§ **What is being asked**: Return every line of the items below as a JSON list of strings, one string per line, skipping blank lines and leaving out the pictures.

Screenshot and document pointing data
+ + + + +

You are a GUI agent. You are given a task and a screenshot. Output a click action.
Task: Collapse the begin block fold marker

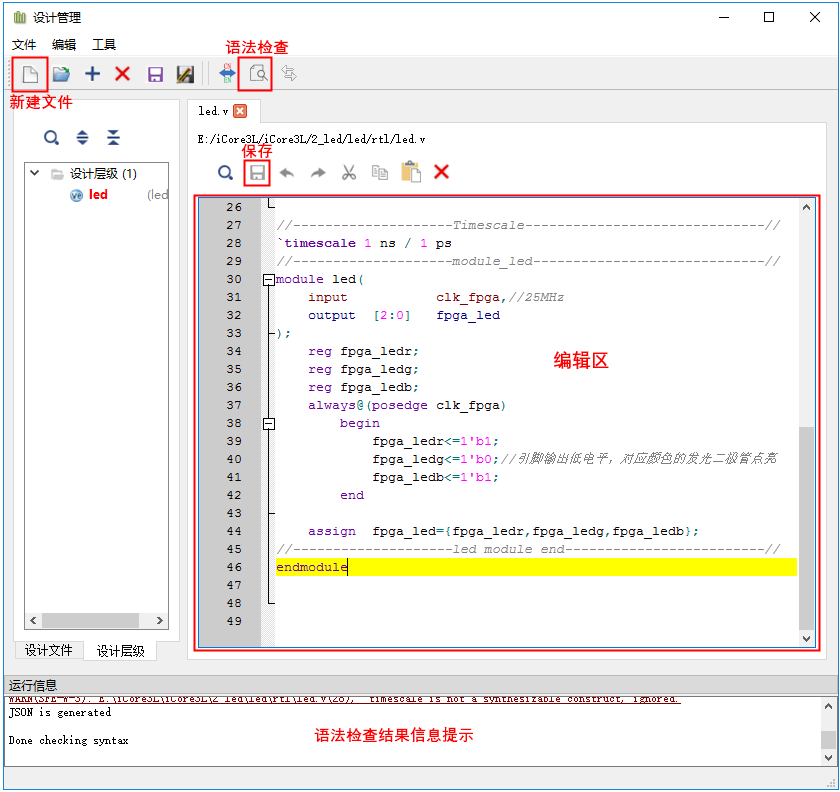click(x=268, y=424)
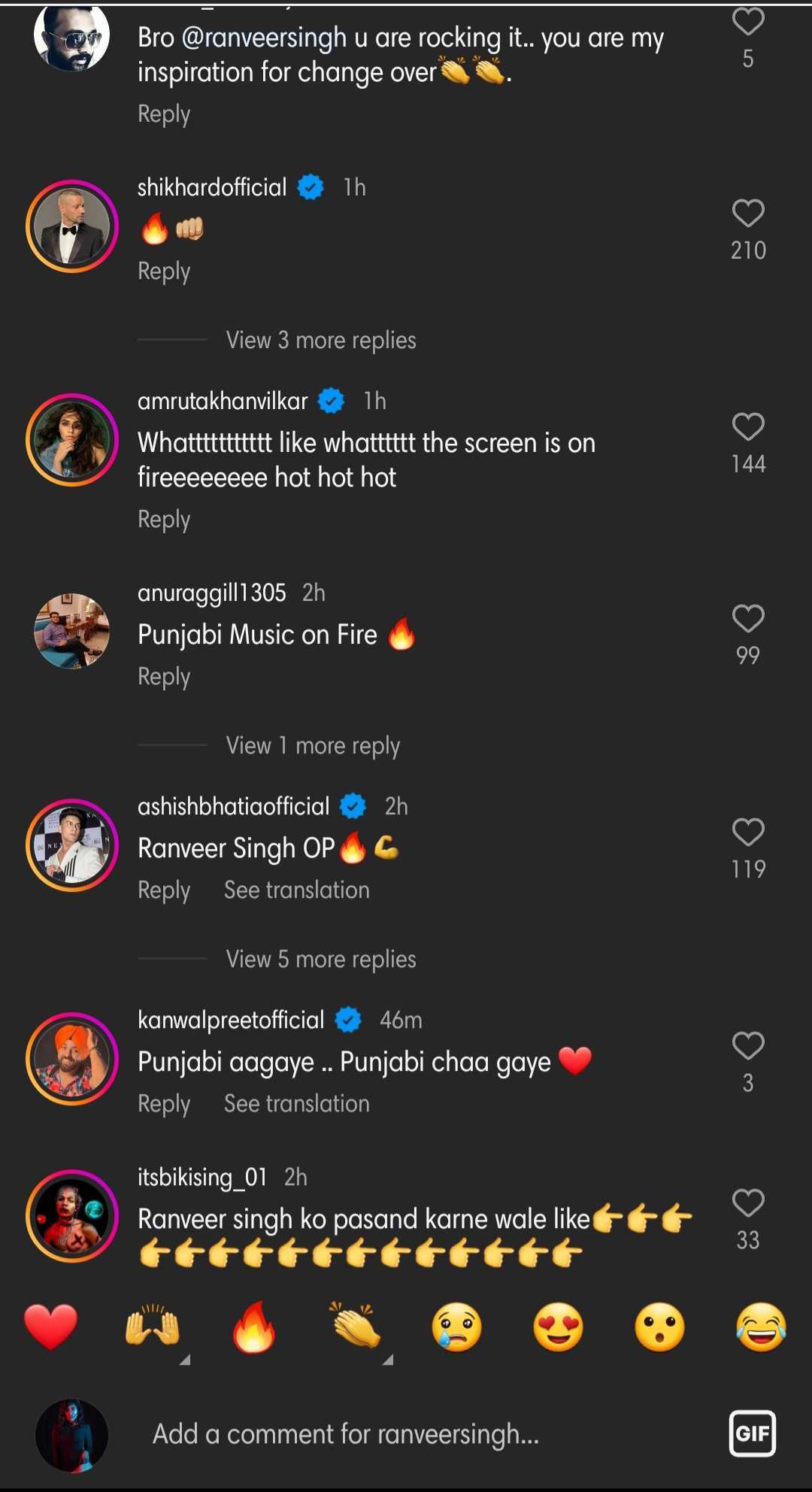The width and height of the screenshot is (812, 1492).
Task: Like anuraggill1305's Punjabi Music comment
Action: pos(748,619)
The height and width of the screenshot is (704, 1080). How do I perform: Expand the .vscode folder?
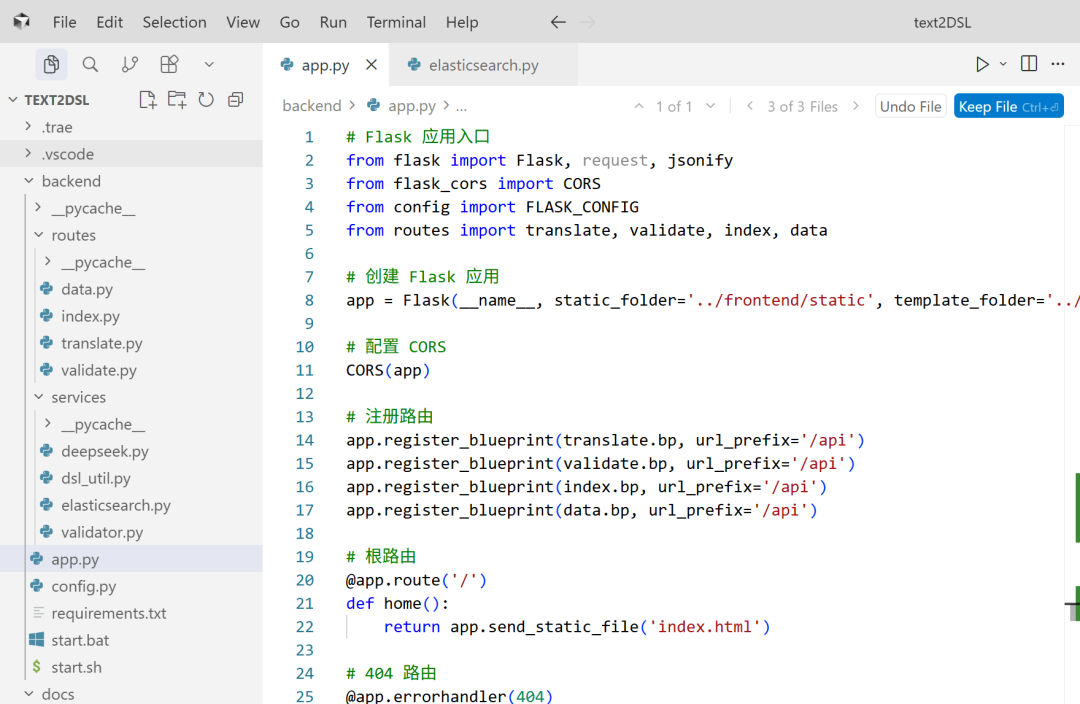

+ + + + +

§ **Task response**:
[
  "You are a GUI agent. You are given a task and a screenshot. Output a click action.",
  "Task: Collapse the begin block fold marker",
  "click(x=268, y=424)",
  "The width and height of the screenshot is (812, 1492).",
  "Task: Like anuraggill1305's Punjabi Music comment",
  "Action: pos(748,619)",
  "The height and width of the screenshot is (704, 1080). How do I perform: Expand the .vscode folder?"
]